Hulu ordered the show earlier this year, and Ballingrud noted that the series will be called Monsterland, and that production has begun on the series.
Some new info: the NALM show will be called MONSTERLAND. Kaitlyn Dever and Jonathan Tucker star in the pilot as Toni and Alex; readers of the book will remember them as the protagonists of “You Go Where It Takes You.”https://t.co/PO4YtZnOk5
— Nathan Ballingrud (@NBallingrud) November 8, 2019
Ballingrud (by way of The Hollywood Reporter) revealed some interesting details about the pilot episode: Hulu recently cast Kaitlyn Dever and Jonathan Tucker, who’ll play Toni and Alex, from the collection’s first story, “You Go Where It Takes You.” (You can listen to it here). The story is a good example of what the rest of the collection brings: Toni is a waitress who’s balancing work, and an unruly kid in daycare, who encounters Alex in her diner. He tells her that he stole a car and is on the run — that’s just the tip of the iceberg: the car’s prior owner had some horrifying secrets that will change them.
Every time I pick up North American Lake Monsters, I want to take copious notes on how Ballingrud assembles each story. They’re each a masterclass in structure, perfectly balancing excellent, flawed characters who come up against some sort of horrifying thing in their lives. Usually, those fantastical elements are almost an afterthought, a manifestation of the things that regular people contend with in their everyday lives: broken relationships, crimes, and in one story, a beached lake monster. The stories are kind of like watching a car wreck — Ballingrud sets you up for a terrifying reveal, and it’s impossible to look away as you pass by.

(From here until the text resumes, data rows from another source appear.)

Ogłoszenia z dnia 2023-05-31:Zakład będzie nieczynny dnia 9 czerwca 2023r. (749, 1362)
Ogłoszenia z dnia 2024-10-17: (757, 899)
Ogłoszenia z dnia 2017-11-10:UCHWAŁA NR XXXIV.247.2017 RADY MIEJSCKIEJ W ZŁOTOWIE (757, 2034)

With series like Black Mirror, Love, Death + Robots, and The Twilight Zone gracing our streaming services now, it’s clear that the anthology series is having a moment. That’s a good thing for people who enjoy short fiction, and Ballingrud’s collection feels as though it’s the perfect source for such a show, full of stories that utterly captivate your attention and leave you devastated when they end.